China Eastern does not have a base at Guangzhou, and in any event the carrier has been more open to partnerships outside of alliance lines, partaking in a joint venture with Jetstar for a Hong Kong affiliate (Jetstar Hong Kong) as well as codesharing with Hong Kong Airlines. Etihad in Sep-2012 expanded its commercial team in Saudi Arabia, saying the moves reflect the "growing importance of this market for Etihad Airways".

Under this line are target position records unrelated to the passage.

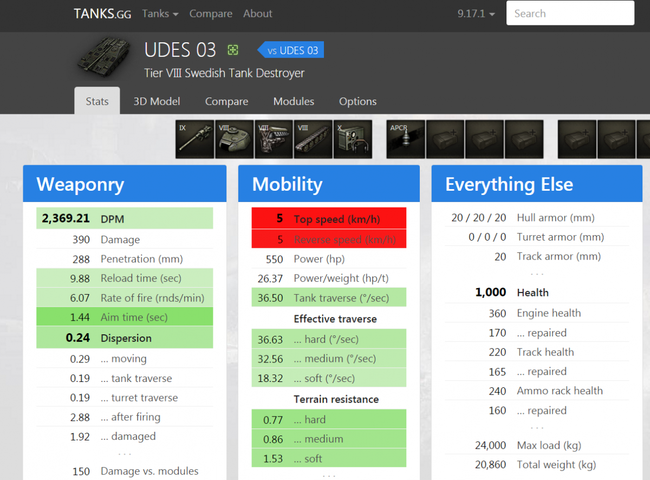Open the 9.17.1 version dropdown
Screen dimensions: 650x480
point(476,14)
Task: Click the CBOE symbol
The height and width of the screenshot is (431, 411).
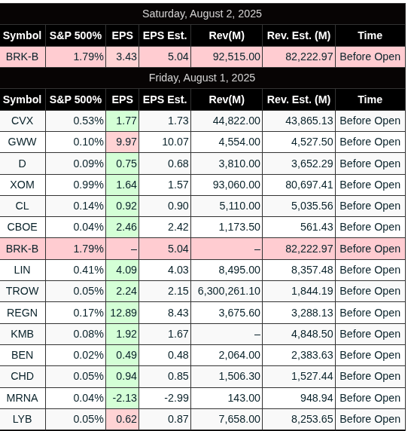Action: point(23,227)
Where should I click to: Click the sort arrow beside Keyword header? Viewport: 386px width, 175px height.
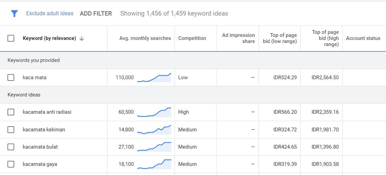coord(82,39)
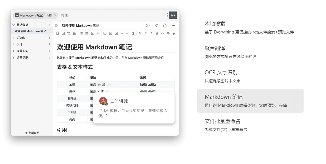Viewport: 326px width, 164px height.
Task: Toggle the lock icon on the note title bar
Action: [165, 26]
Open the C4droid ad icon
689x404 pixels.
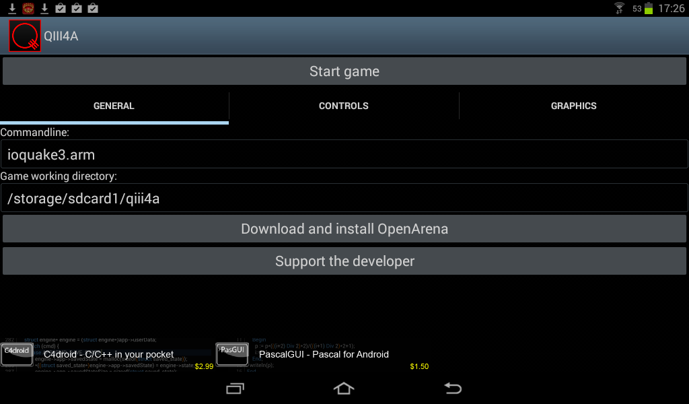click(x=17, y=354)
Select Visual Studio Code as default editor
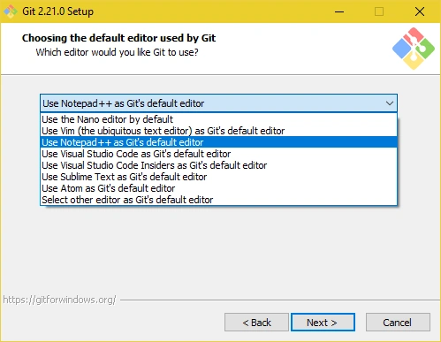This screenshot has height=342, width=441. click(218, 154)
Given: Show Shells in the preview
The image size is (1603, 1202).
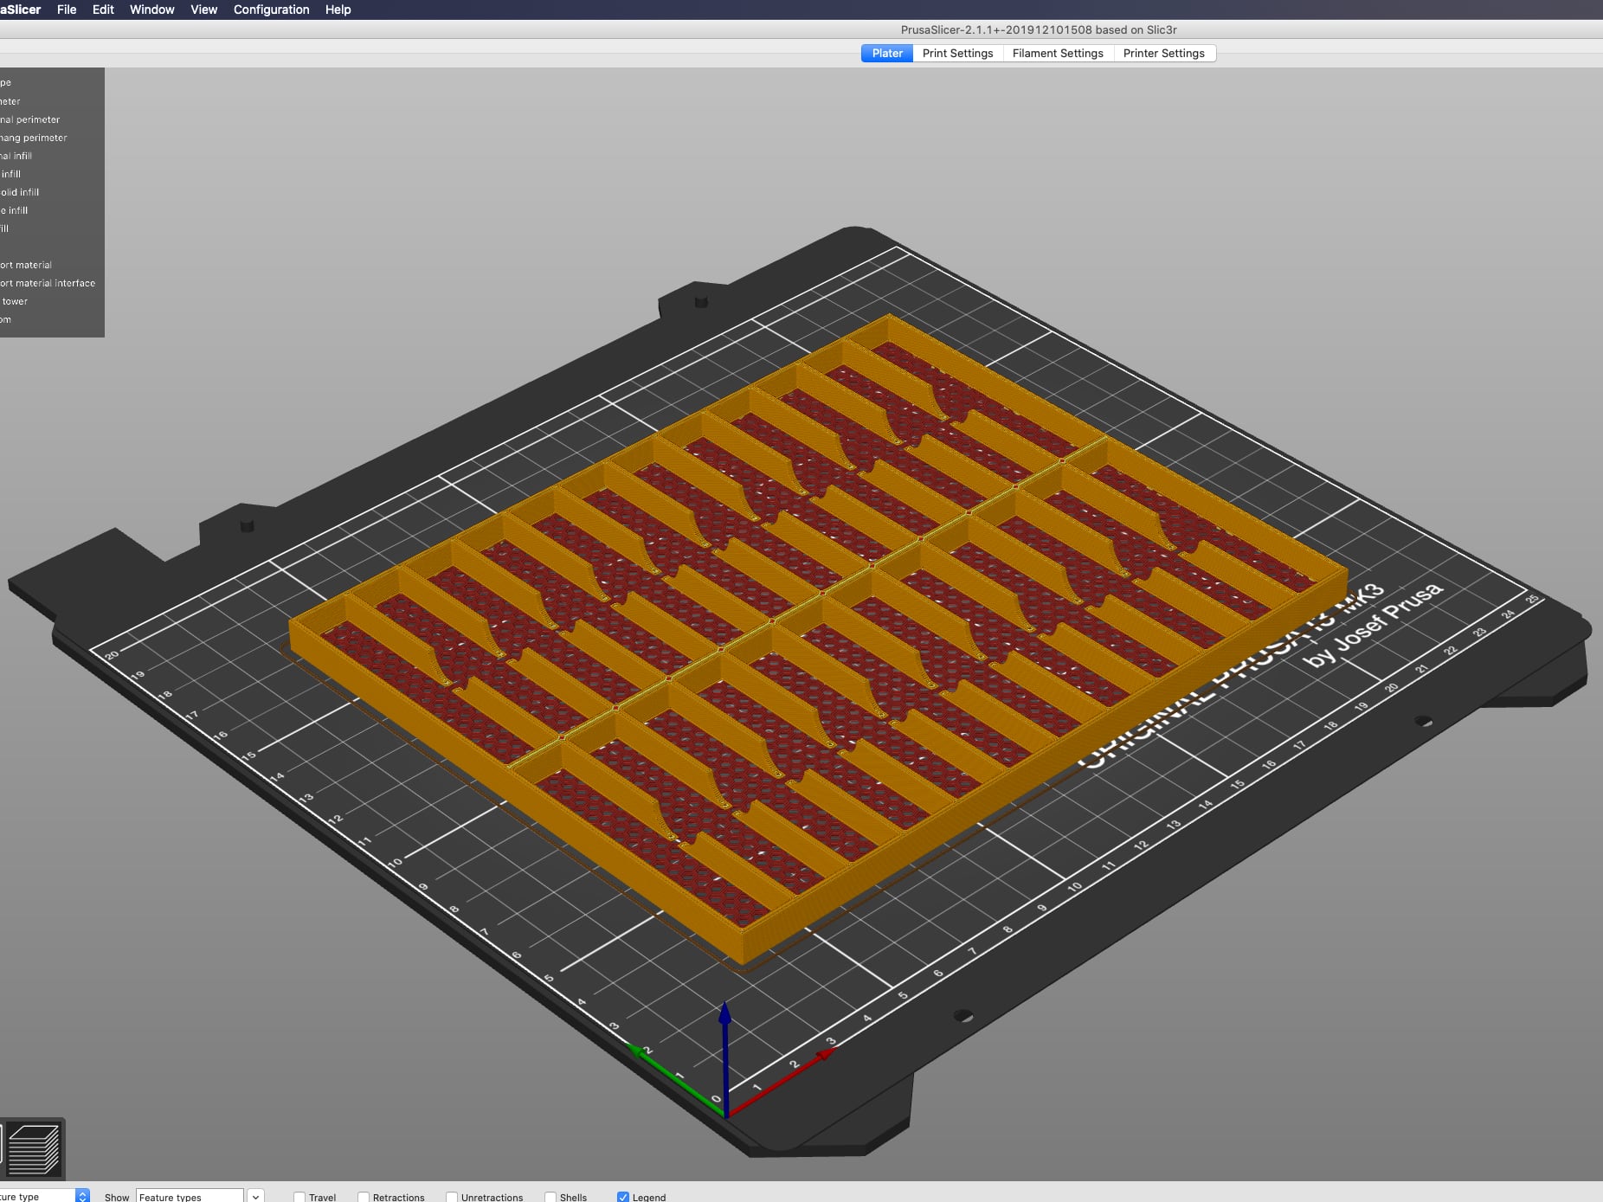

Also fermenting is what role Hainan Airlines may have in Saudi Arabia, which is opening its domestic market to foreign carriers. The Saudi regulator said 14 companies applied and seven were short-listed, including HNA, the owner of Hainan Airlines. (The other six were Qatar Airways, Bahrain Air, Gulf Air, the Islamic Development Bank, Nesma Holding and Falcon Express.) HNA winning the tender in Saudi Arabia could see it open a route to Saudi Arabia to connect with its Saudi operation. Hainan has experience with routes that are not high profile; it operates a twice-weekly Dubai-Luanda service.
Links between Africa and Asia, and China in particular, hold wide potential. That market segment is forecast to see the highest growth rate (albeit from a low base) of services to Asia, even eclipsing the intra-Asia growth rate. Ethiopian Airlines and Kenya Airways are bullishly betting on China with expansion plans.
See related articles:
- Ethiopian eyes 787 service to Hong Kong and new Asian services as Africa-Asia market booms
- Rapidly expanding Kenya Airways charts growth with plan to serve every inhabited continent by 2017
South African Airways in Feb-2012 launched non-stop services between Johannesburg and Beijing and Air China has raised the possibility of serving South Africa after 2013. Even Air Seychelles, following a strategic investment from Etihad Airways, is looking to use its hub at Mahe as a connecting point for Africa-China flights. Its initial connecting service will be from Johannesburg to Beijing, a market it reckons incumbents are too comfortable in.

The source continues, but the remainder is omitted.